The phrasing suggests a level of certainty that’s uncalled for for a claim that’s so detailed and given without supporting evidence. I’m not sure there is enough support for even paying attention to this hypothesis. Where does it come from?
(Obvious counterexample that doesn’t seem unlikely: AGI is invented early, so all the cultural changes you’ve listed aren’t present at that time.)
All of these kinds of futuristic speculations are stated with false certainly—especially the AGi-is-very-important argument, which is usually stated with a level of certainty that is incredible for an imaginary construct. As for my evidence, I provide it in the above “see here” link—extensive economic observations have been done on the benefits of specialization, for example, and we have extensive experience in computer science with applying specialized vs. generalized algorithms to problems and assessing their relative efficiency. That vast amount of real-world evidence far outweighs the mere speculative imagination that undergirds the AGI-is-very-important argument.

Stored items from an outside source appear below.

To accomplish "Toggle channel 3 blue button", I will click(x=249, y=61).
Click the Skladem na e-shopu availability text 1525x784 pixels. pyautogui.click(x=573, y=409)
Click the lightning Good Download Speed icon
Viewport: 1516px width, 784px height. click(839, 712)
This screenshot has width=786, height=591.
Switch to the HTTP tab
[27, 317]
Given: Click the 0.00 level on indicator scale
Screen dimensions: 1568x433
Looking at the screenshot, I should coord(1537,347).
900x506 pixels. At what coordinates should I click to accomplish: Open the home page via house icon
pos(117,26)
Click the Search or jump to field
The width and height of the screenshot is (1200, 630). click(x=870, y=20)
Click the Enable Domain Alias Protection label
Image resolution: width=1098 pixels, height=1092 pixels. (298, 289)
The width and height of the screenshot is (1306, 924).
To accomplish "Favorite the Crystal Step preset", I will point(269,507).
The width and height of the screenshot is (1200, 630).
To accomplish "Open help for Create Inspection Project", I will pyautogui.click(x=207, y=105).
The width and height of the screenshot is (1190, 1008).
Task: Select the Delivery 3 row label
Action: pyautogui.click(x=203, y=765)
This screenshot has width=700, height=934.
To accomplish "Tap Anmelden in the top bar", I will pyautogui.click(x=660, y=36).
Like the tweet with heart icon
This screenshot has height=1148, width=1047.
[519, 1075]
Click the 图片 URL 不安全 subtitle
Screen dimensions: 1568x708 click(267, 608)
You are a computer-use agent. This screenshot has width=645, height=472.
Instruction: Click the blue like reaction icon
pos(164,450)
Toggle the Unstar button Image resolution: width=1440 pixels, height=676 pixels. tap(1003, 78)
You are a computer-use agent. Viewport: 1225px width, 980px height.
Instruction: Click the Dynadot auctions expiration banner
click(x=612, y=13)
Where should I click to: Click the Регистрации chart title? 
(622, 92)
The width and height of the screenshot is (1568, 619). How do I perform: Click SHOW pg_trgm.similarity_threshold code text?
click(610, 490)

Given the benefits of specialization, how do you explain the existence of general intelligence (i.e. humans)? Why weren’t all the evolutionary niches that humans current occupy already taken by organisms with more specialized intelligence?
My explanation is that generalized algorithms may be less efficient than specialized algorithms when specialized algorithms are available, but inventing specialized algorithm is hard (both for us and for evolution) so often specialized algorithms simply aren’t available. You don’t seem to have responded to this line of argument...
The belief that an error is commonly made doesn’t make it OK in any particular case.
(When, for example, I say that I believe that AGI is dangerous, this isn’t false certainty, in the sense that I do believe that it’s very likely the case. If I’m wrong on this point, at least my words accurately reflect my state of belief. Having an incorrect belief and incorrectly communicating a belief are two separate unrelated potential errors. If you don’t believe that something is likely, but state it in the language that suggests that it is, you are being unnecessarily misleading.)
To rephrase my question, how confident are you of this, and why? It seems to me quite possible that by the time someone builds an AGI, there are still plenty of human jobs that have not been taken over by specialized algorithms due to humans not being smart enough to have invented the necessary specialized algorithms yet. Do you have a reason to think this can’t be true?
ETA: My reply is a bit redundant given Nesov’s sibling comment. I didn’t see his when I posted mine.
I am far more confident in it than I am in the AGI-is-important argument. Which of course isn’t anywhere close to saying that I am highly confident in it. Just that the evidence for AGI-is-unimportant far outweighs that for AGI-is-important.
The upload thread talks about the difficulties in making an upload of a single specific adult human, which would have the acquired memories and skills from the biological human reproduced exactly. (Admittedly, “an upload of John von Neumann”, taken literally, is exactly this.) A neuromorphic AI that skips the problem of engineering a general intelligence by copying the general structure of the human brain and running it in emulation doesn’t need to be based on any specific person, though, just a general really very good understanding of the human brain, and it only needs to be built to the level of a baby with the capability to learn in place, instead of somehow having memories from a biological human transferred to it. The biggest showstopper for practical brain preservation seems to be preserving, retrieving and interpreting stored memories, so this approach seems quite a bit more viable. You could still have your von Neumann army, you’d just have to raise the first one yourself and then start making copies of him.